Top of Supplied information
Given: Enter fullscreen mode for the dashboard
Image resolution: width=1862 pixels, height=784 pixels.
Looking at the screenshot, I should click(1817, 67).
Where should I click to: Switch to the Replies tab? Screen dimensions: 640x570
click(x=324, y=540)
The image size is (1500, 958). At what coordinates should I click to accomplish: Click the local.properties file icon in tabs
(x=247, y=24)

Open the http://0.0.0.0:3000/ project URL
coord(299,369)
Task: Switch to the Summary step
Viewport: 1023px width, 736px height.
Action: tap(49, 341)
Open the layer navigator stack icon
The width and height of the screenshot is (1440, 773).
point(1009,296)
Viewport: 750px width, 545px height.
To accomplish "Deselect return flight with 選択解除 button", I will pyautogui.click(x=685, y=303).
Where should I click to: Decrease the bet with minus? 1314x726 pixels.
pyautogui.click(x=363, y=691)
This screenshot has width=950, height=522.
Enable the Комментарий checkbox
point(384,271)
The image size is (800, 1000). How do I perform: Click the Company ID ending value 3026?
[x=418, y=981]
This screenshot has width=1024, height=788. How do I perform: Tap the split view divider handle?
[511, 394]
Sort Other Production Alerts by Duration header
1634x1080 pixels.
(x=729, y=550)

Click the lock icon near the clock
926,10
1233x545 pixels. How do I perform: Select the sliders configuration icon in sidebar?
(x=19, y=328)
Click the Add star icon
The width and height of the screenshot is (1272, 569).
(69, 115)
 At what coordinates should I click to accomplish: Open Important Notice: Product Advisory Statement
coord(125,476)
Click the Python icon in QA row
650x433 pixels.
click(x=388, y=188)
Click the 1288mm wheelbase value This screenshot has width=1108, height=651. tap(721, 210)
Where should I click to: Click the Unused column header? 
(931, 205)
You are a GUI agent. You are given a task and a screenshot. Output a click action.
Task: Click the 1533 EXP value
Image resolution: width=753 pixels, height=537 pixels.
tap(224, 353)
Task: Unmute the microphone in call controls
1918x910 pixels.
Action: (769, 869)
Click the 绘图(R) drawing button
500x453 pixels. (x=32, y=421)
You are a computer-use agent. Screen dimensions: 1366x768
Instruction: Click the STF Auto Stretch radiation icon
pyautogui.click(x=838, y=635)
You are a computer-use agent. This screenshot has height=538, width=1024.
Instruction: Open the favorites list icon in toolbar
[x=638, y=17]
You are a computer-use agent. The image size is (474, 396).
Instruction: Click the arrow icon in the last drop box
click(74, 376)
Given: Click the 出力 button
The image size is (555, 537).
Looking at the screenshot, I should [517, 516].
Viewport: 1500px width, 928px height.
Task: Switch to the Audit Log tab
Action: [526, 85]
Bottom of Supplied information
__Description of the task__.
Using the records above, copy word for word the line with "Open the http://0.0.0.0:3000/ project URL", the line with "Given: Click the 出力 button", and every line between them.

__Task answer__.
Open the http://0.0.0.0:3000/ project URL
coord(299,369)
Task: Switch to the Summary step
Viewport: 1023px width, 736px height.
Action: tap(49, 341)
Open the layer navigator stack icon
The width and height of the screenshot is (1440, 773).
point(1009,296)
Viewport: 750px width, 545px height.
To accomplish "Deselect return flight with 選択解除 button", I will pyautogui.click(x=685, y=303).
Where should I click to: Decrease the bet with minus? 1314x726 pixels.
pyautogui.click(x=363, y=691)
This screenshot has width=950, height=522.
Enable the Комментарий checkbox
point(384,271)
The image size is (800, 1000). How do I perform: Click the Company ID ending value 3026?
[x=418, y=981]
This screenshot has width=1024, height=788. How do I perform: Tap the split view divider handle?
[511, 394]
Sort Other Production Alerts by Duration header
1634x1080 pixels.
(x=729, y=550)

Click the lock icon near the clock
926,10
1233x545 pixels. How do I perform: Select the sliders configuration icon in sidebar?
(x=19, y=328)
Click the Add star icon
The width and height of the screenshot is (1272, 569).
(69, 115)
 At what coordinates should I click to accomplish: Open Important Notice: Product Advisory Statement
coord(125,476)
Click the Python icon in QA row
650x433 pixels.
click(x=388, y=188)
Click the 1288mm wheelbase value This screenshot has width=1108, height=651. tap(721, 210)
Where should I click to: Click the Unused column header? 
(931, 205)
You are a GUI agent. You are given a task and a screenshot. Output a click action.
Task: Click the 1533 EXP value
Image resolution: width=753 pixels, height=537 pixels.
tap(224, 353)
Task: Unmute the microphone in call controls
1918x910 pixels.
Action: (769, 869)
Click the 绘图(R) drawing button
500x453 pixels. (x=32, y=421)
You are a computer-use agent. Screen dimensions: 1366x768
Instruction: Click the STF Auto Stretch radiation icon
pyautogui.click(x=838, y=635)
You are a computer-use agent. This screenshot has height=538, width=1024.
Instruction: Open the favorites list icon in toolbar
[x=638, y=17]
You are a computer-use agent. The image size is (474, 396).
Instruction: Click the arrow icon in the last drop box
click(74, 376)
Given: Click the 出力 button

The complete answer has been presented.